* [ACTION ITEM]:
Taking the line with "Where should I click to: Sort" as the first and the line with "Task: Click Twitter platform icon for WJPEEF" as the last, set down exactly every line in that range from the entries below, and no more.

* [DATA PROVIDED]:
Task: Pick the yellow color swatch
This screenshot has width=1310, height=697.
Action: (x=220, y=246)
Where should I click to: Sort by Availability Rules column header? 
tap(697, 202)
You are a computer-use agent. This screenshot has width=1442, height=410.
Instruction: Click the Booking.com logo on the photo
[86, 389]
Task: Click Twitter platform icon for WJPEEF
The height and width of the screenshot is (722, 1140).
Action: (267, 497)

* * *

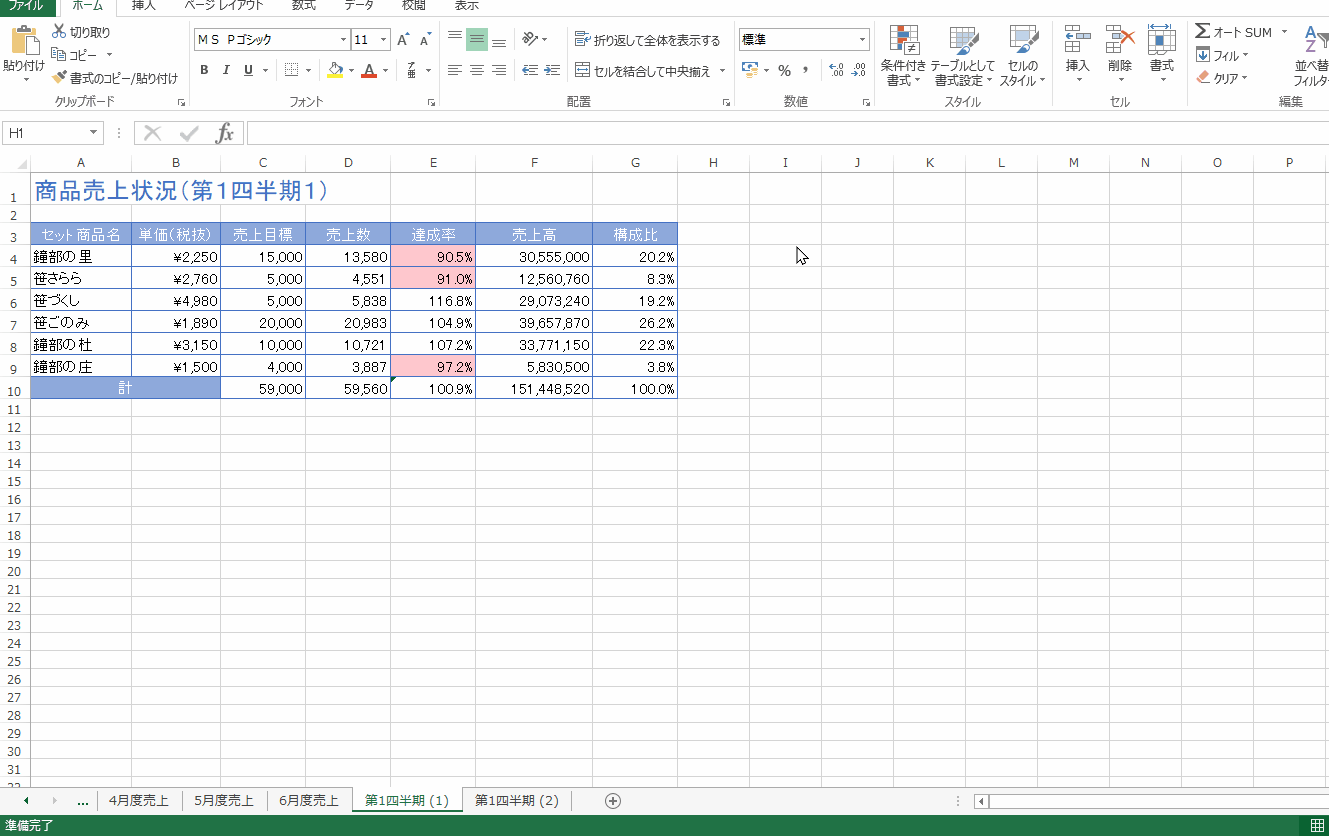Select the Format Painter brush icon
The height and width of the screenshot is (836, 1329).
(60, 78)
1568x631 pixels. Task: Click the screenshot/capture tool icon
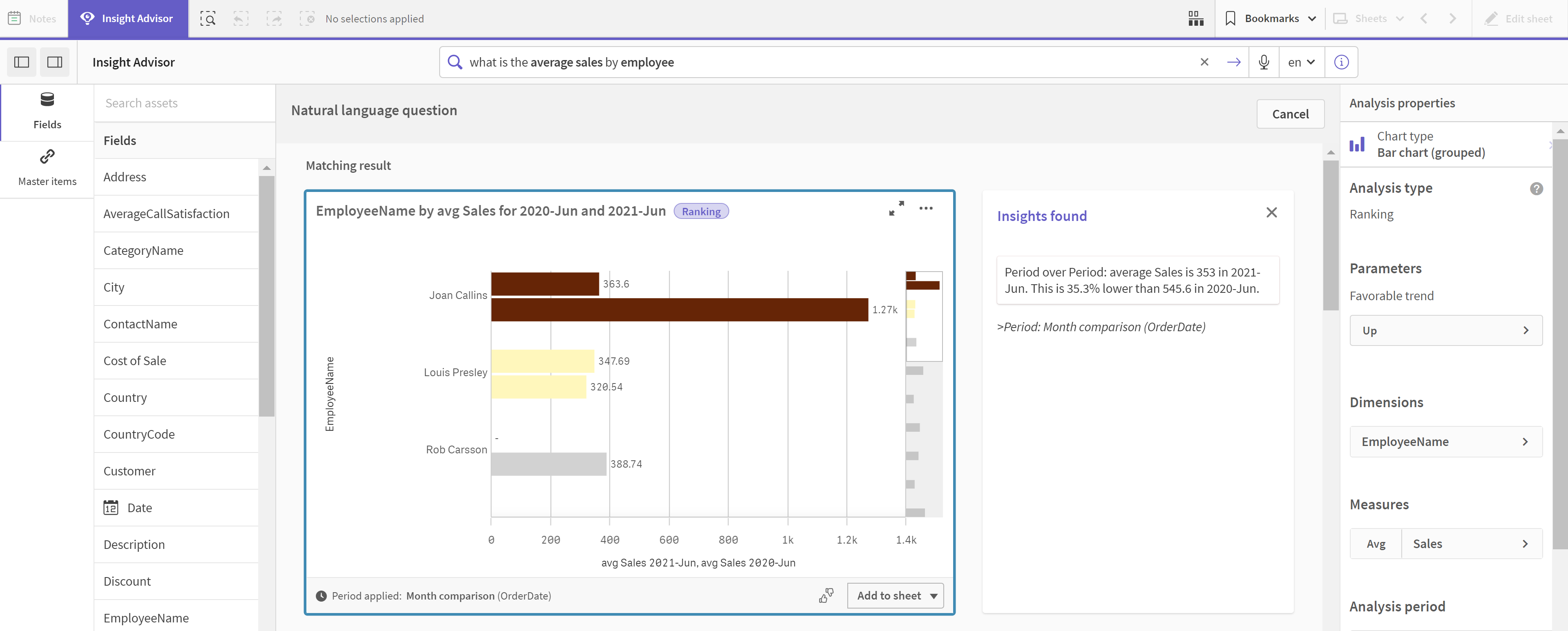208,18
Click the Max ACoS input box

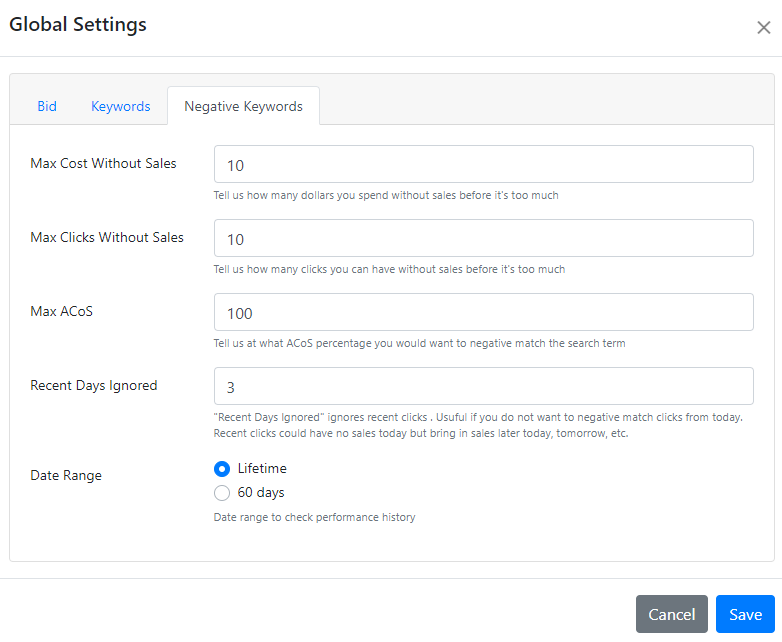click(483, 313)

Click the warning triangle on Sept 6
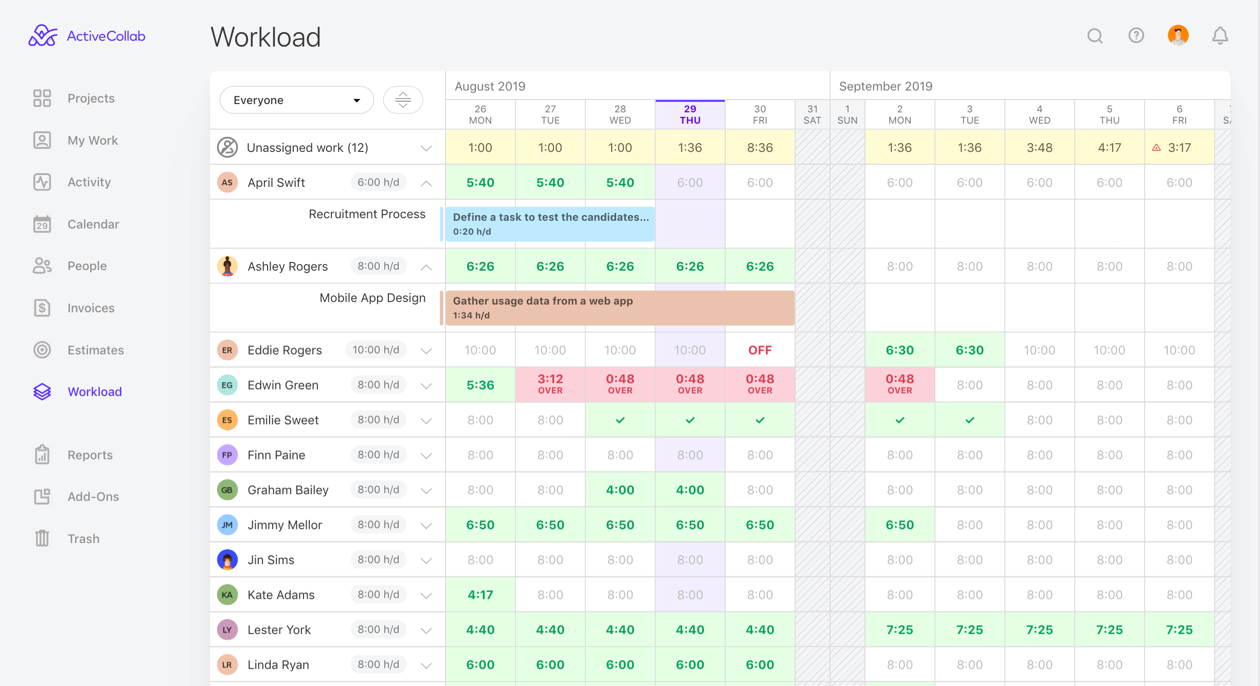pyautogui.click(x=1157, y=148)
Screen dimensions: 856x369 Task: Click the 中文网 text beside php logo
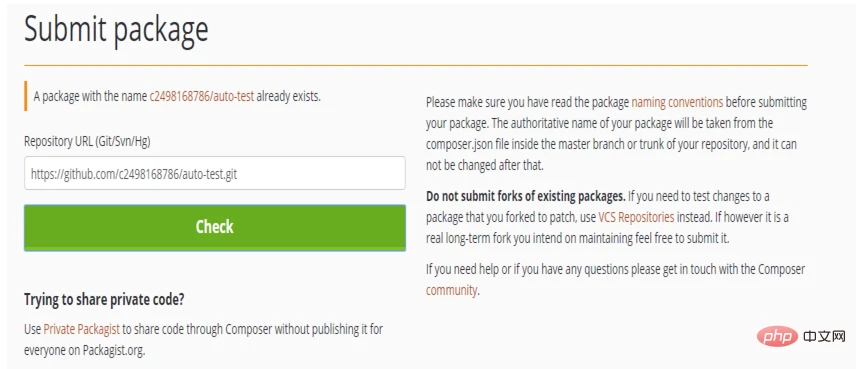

* * *

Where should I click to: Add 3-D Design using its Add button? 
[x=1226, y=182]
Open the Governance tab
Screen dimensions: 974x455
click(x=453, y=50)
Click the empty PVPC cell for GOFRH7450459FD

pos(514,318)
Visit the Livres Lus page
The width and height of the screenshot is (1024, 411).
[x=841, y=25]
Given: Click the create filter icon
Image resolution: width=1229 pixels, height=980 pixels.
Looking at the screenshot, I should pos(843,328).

* [ANSWER TO THE PROBLEM]:
Where should I click to: Sort by Availability Rules column header? 
tap(697, 202)
You are a computer-use agent. This screenshot has width=1442, height=410.
Instruction: Click the Booking.com logo on the photo
[86, 389]
Task: Click Twitter platform icon for WJPEEF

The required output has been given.